Kary dwóch lat i dwóch miesięcy więzienia chce prokuratura dla motocyklisty oskarżonego o śmiertelne potrącenie 91-letniego pieszego we wsi Hornostaje Osada (woj. podlaskie). Obrona - uniewinnienia od zarzutu spowodowania tego wypadku. Motocyklista nie miał prawa jazdy i był po alkoholu.
Do wypadku doszło w czerwcu 2023 r. we wsi Hornostaje Osada k. Moniek (Podlaskie). Prokuratura zarzuca 41-letniemu motocykliście, że umyślnie naruszył zasady bezpieczeństwa w ruchu drogowym, jechał bez prawa jazdy i będąc w stanie nietrzeźwości (badanie krwi wykazało 0,74 promila), źle ocenił sytuację, nie dostosował prędkości do warunków i potrącił pieszego przechodzącego przez drogę.

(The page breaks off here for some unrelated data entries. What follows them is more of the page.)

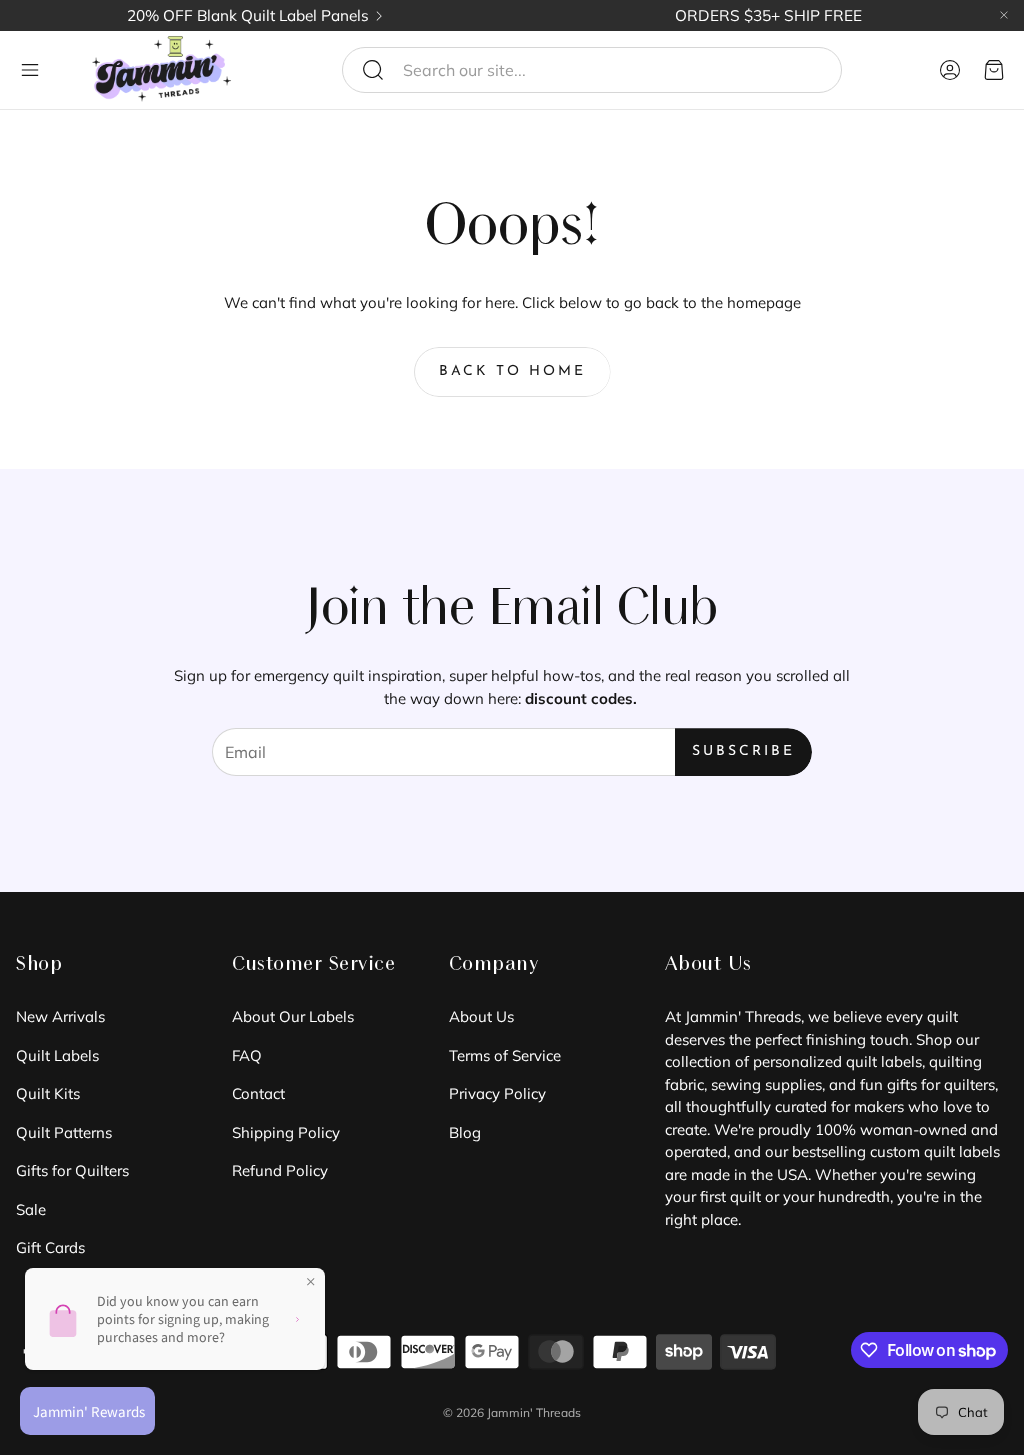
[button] (592, 70)
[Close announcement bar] (1004, 15)
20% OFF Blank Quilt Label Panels (248, 15)
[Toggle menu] (30, 70)
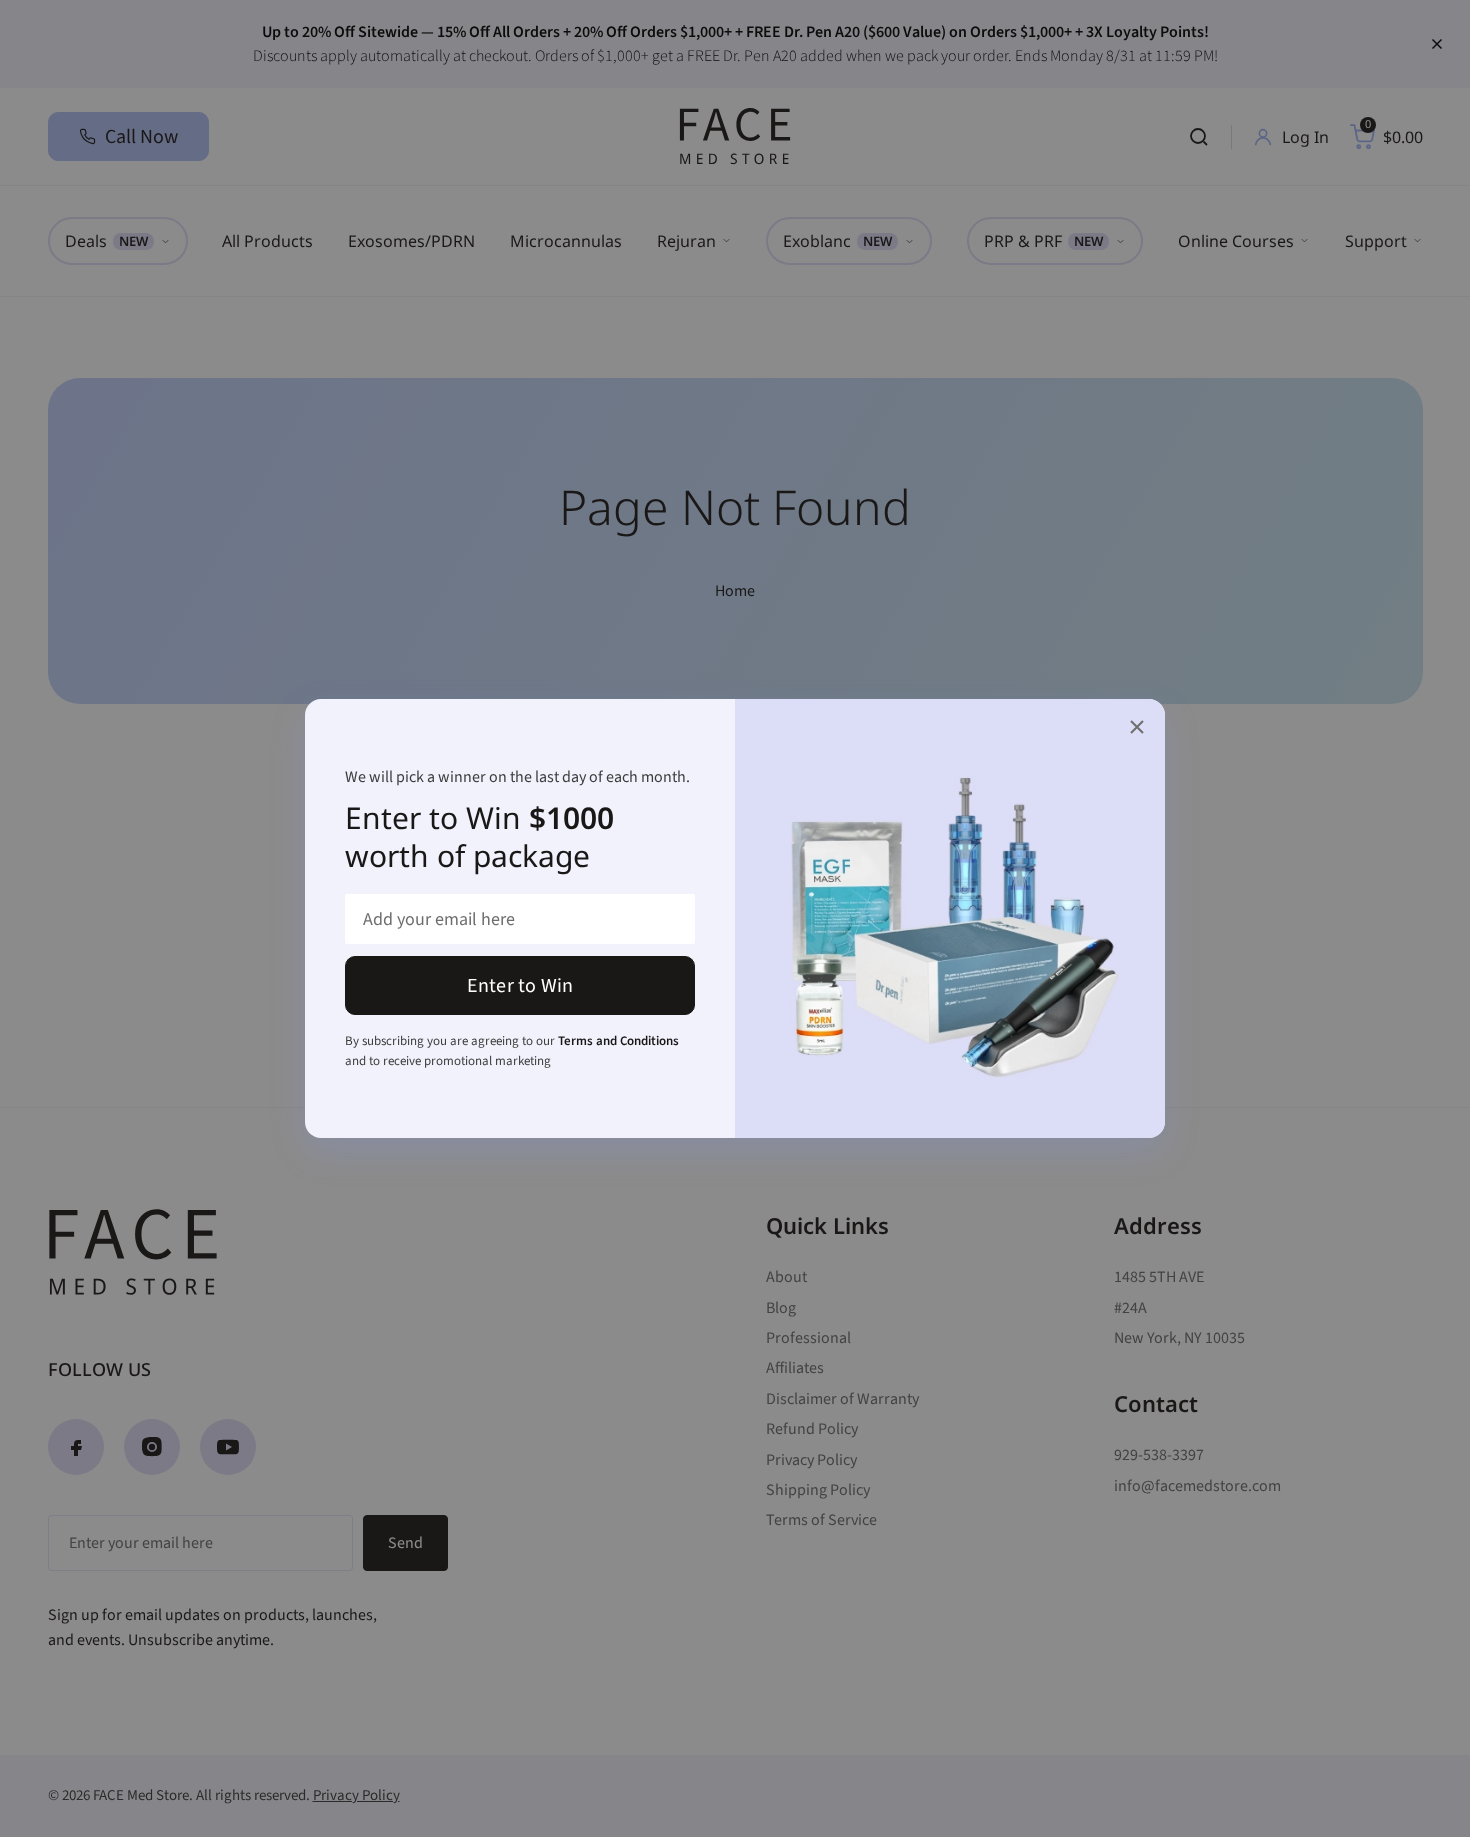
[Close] (1137, 727)
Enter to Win (520, 986)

Oskarżony przyznał się jedynie do jazdy pod wpływem alkoholu i bez uprawnień, ale nie do spowodowania śmiertelnego wypadku. Sąd Rejonowy w Białymstoku zamknął w czwartek przewód sądowy, a strony wygłosiły mowy końcowe.
"Umyślnie naruszył zasady bezpieczeństwa w ruchu lądowym"
Prokuratura uważa za udowodnione, że oskarżony umyślnie naruszył zasady bezpieczeństwa w ruchu lądowym, bo kierował motocyklem będąc w stanie nietrzeźwości, jechał zbyt szybko i doprowadził do śmiertelnego potrącenia pieszego. Prok. Jolanta Banasiuk z Prokuratury Rejonowej w Białymstoku podkreślała, że oskarżony "zachował się właściwie tak, jakby nie obowiązywały go reguły ruchu drogowego, których przestrzeganie ma przecież chronić życie i zdrowie uczestników".
"Nie budzi wątpliwości, że kierowanie pojazdem będąc w stanie nietrzeźwości jest nagminne i wymaga wyjątkowego napiętnowania" - mówiła w mowie końcowej. Wnioskowała o karę łączną dwóch lat i dwóch miesięcy więzienia, dożywotni zakaz prowadzenia pojazdów, po 10 tys. zł zadośćuczynienia dla bliskich ofiary - oskarżycieli posiłkowych w tej sprawie oraz o 5 tys. zł świadczenia pieniężnego na cel społeczny.
Pełnomocniczka oskarżycieli posiłkowych poparła wniosek o karę, złożyła wnioski o naprawienie szkody, odszkodowanie i zadośćuczynienie.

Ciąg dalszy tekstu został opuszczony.